━━ Extrait choisi

Toutefois, les compétences en matière d’eau potable assurées à la date de publication de la loi n° 2006-1772 du 30 décembre 2006 sur l’eau et les milieux aquatiques par des départements, des associations syndicales autorisées ou constituées d’office ne peuvent être exercées par les communes sans l’accord des personnes publiques concernées. »
commentaires
Effectivement, mais les deux pistes que vous évoquez reposent sur une majorité "nouvelle" au sein de ce syndicat, dont force est de consteter qu’elle n’existe pas aujourd’hui... L’hypothèse la plus probable à l’heure actuelle est celle de voir un affermage (au même) succéder à une régie intéressée devenue désuète.
Bonjour
Si je comprends bien, le courrier adressé le 18 avril à tous les memebres du syndicat en vue de recueillir l’avis des élus sur le mode de gestion actuel et à venir, n’a qu’un but, arbitrer entre un affermage ou une dsp classique. Donc si certaines communes veulent sortir du SEDIF pas possible, pas mal l’amendement...
Y’a plus qu’à acheter des actions VEOLIA
Je crains que vous n’ayiez parfaitement compris...

━━━━

• _Énoncé_:
Recopiez le passage de l'extrait choisi qui commence par « commentaires » et s'arrête après « pas mal l’amendement... », en substituant « délégation » à « affermage ». La liste ci-dessous n'est pas nécessaire ici.

━━ Données fournies

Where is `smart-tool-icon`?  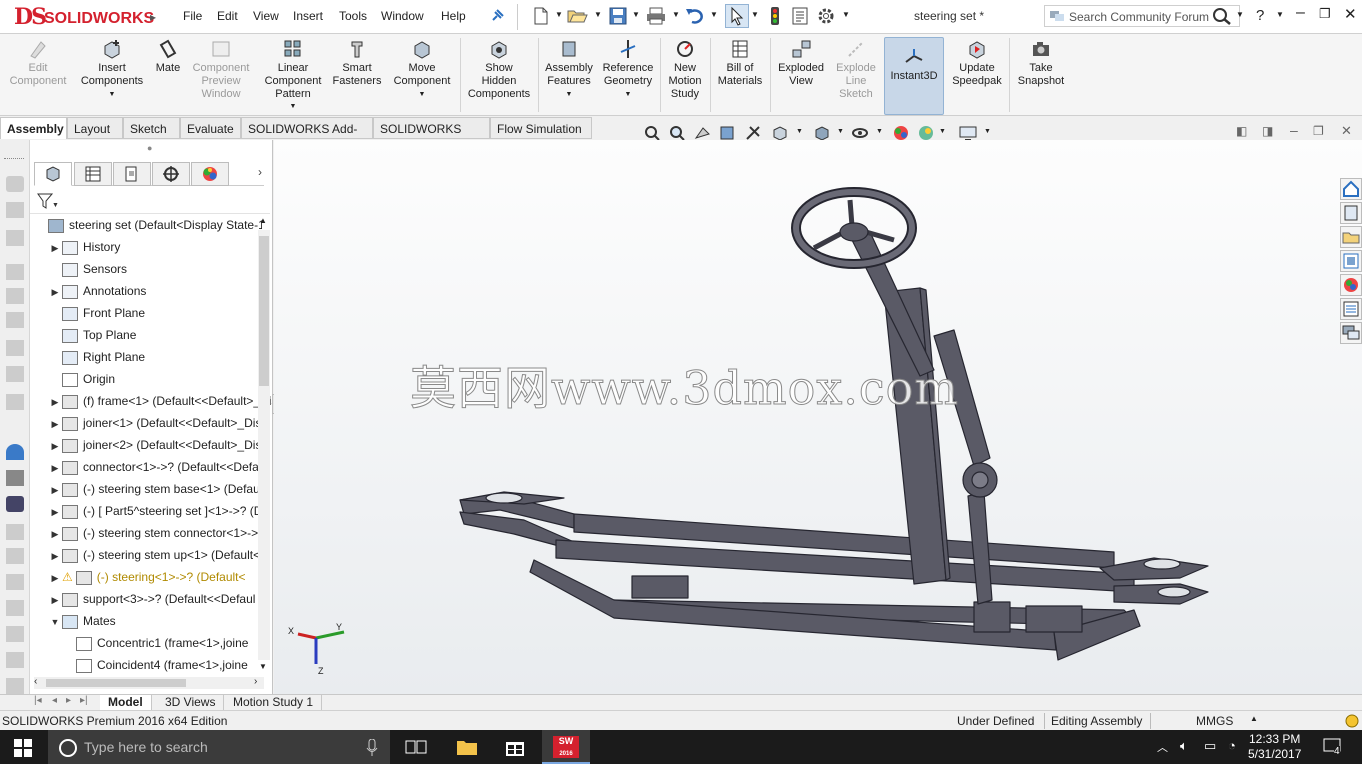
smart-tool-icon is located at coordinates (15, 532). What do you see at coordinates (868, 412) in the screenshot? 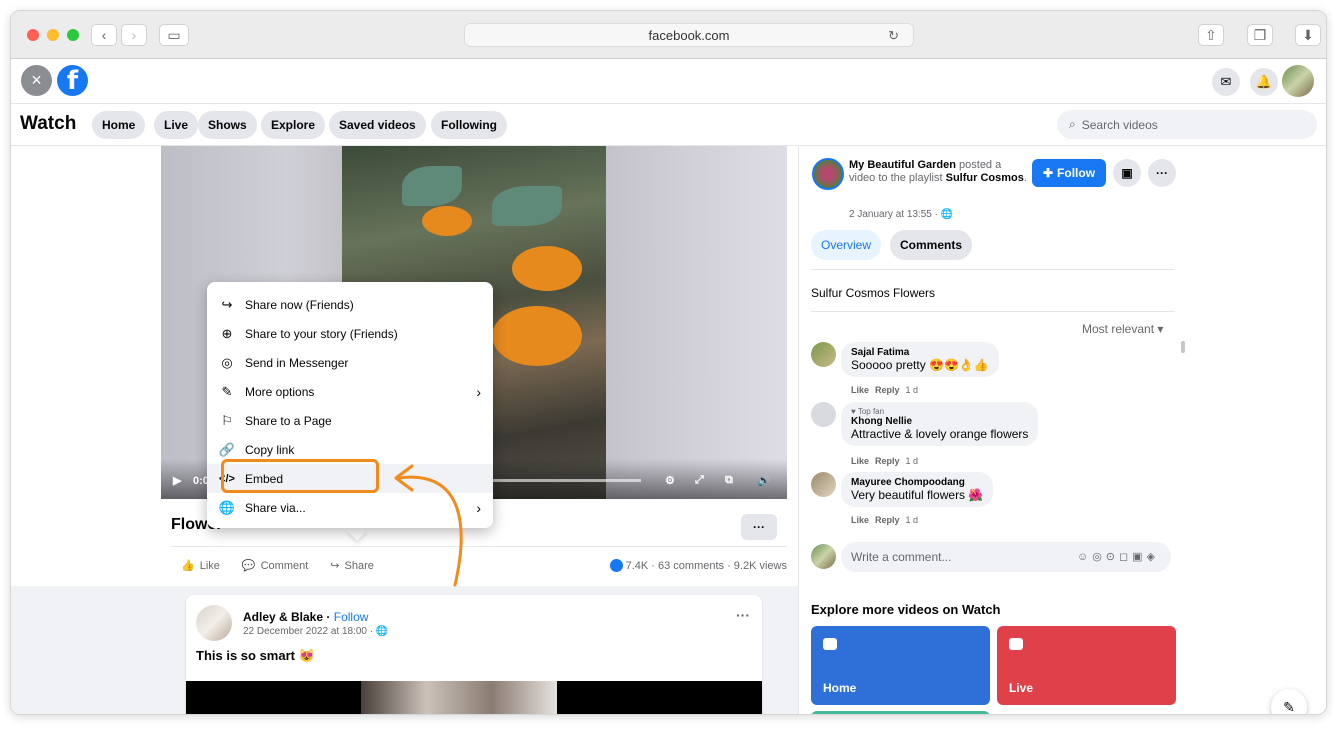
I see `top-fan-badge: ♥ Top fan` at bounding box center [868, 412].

━━━━

• _Corrigé_:
commentaires
Effectivement, mais les deux pistes que vous évoquez reposent sur une majorité "nouvelle" au sein de ce syndicat, dont force est de consteter qu’elle n’existe pas aujourd’hui... L’hypothèse la plus probable à l’heure actuelle est celle de voir un délégation (au même) succéder à une régie intéressée devenue désuète.
Bonjour
Si je comprends bien, le courrier adressé le 18 avril à tous les memebres du syndicat en vue de recueillir l’avis des élus sur le mode de gestion actuel et à venir, n’a qu’un but, arbitrer entre un délégation ou une dsp classique. Donc si certaines communes veulent sortir du SEDIF pas possible, pas mal l’amendement...